I like the idea of visualizing the CST, I'd definitely like that to be part of LibCST itself. I think static representations (like a text dump or even an image produced by graphviz) have the same general limitation: they quickly get too large on any real world Python code. Interactive visualizations (like https://libcst.me that @aleivag and I hacked together) have a way of cutting away unnecessary complexity, and are a much better way of getting started for people unfamiliar with syntax trees IMO. I'd be open to adding something like that to LibCST as an installable extra to keep dependencies minimal.

As for this specific PR, I'm happy to merge it if you spend the energy cleaning it up! I think it'd make sense for the dot output to be a flag to the existing dump tool instead of a new subcommand.

zaicruvoir1rominet commented 6 months ago

About the PR

I think it'd make sense for the dot output to be a flag to the existing dump tool instead of a new subcommand.

Done

Also, did I break CI Coverage in a way ?

About the rest

I think static representations (like a text dump or even an image produced by graphviz) have the same general limitation

Entirely true.
The main goal of this visual output is to make people realize they are working on a graph for the first couple of small examples ;
before switching to the text only repr.

Interactive visualizations (like https://libcst.me/ that @aleivag and I hacked together)

This is awesome !
It would be great to include that somewhere in the documentation, even if it's experimental/not-finished/hacked, it's already great.

^^^^

▸ Required work
1: Please reproduce the LibCST thread word for word, starting at the words "Entirely true." and ending after "text only repr.".
2: Write the next part of the LibCST thread, picking up right after its last line.
The data has no connection to the LibCST thread.

▸ Source excerpt
^^^^

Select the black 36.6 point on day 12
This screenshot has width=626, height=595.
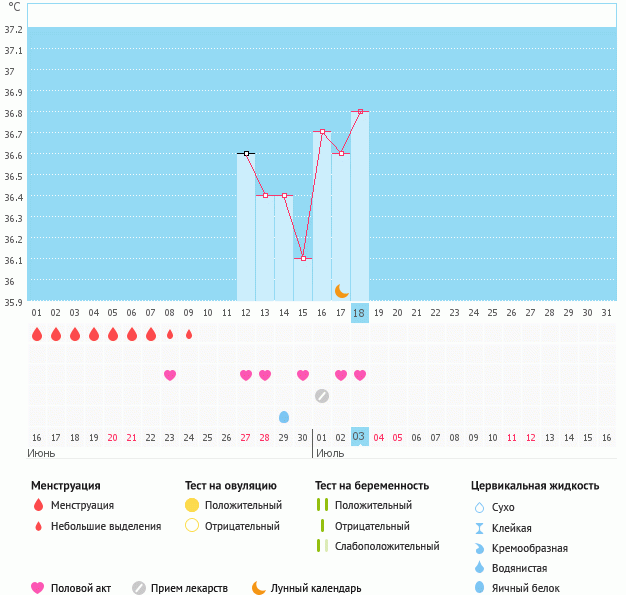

^^^^

▸ Task results
1:
Entirely true.
The main goal of this visual output is to make people realize they are working on a graph for the first couple of small examples ;
before switching to the text only repr.

2:
If I may add a little something, it would be great if nodes could be collapsed, to be able to focus on essential parts (though I don't know how hard it is to implement)

zsol commented 6 months ago

PR looks great, thank you!

did I break CI Coverage in a way ?

No, the codecov integration in this repo is barely limping along. I haven't had time to investigate yet

This is awesome !

Thanks <3

It would be great to include that somewhere in the documentation, even if it's experimental/not-finished/hacked, it's already great.

It's using a very old version of libcst (0.3.x) and I don't really want to mislead people. I've built libcst binary wheels for pyodide now, so when pyscript upgrades its pyodide version we'll be able to use a newer version of libcst, and then we can include it in the docs. Likely a couple of months out.

If I may add a little something, it would be great if nodes could be collapsed, to be able to focus on essential parts (though I don't know how hard it is to implement)

Agreed. File an issue at https://github.com/aleivag/libcst-sandbox ?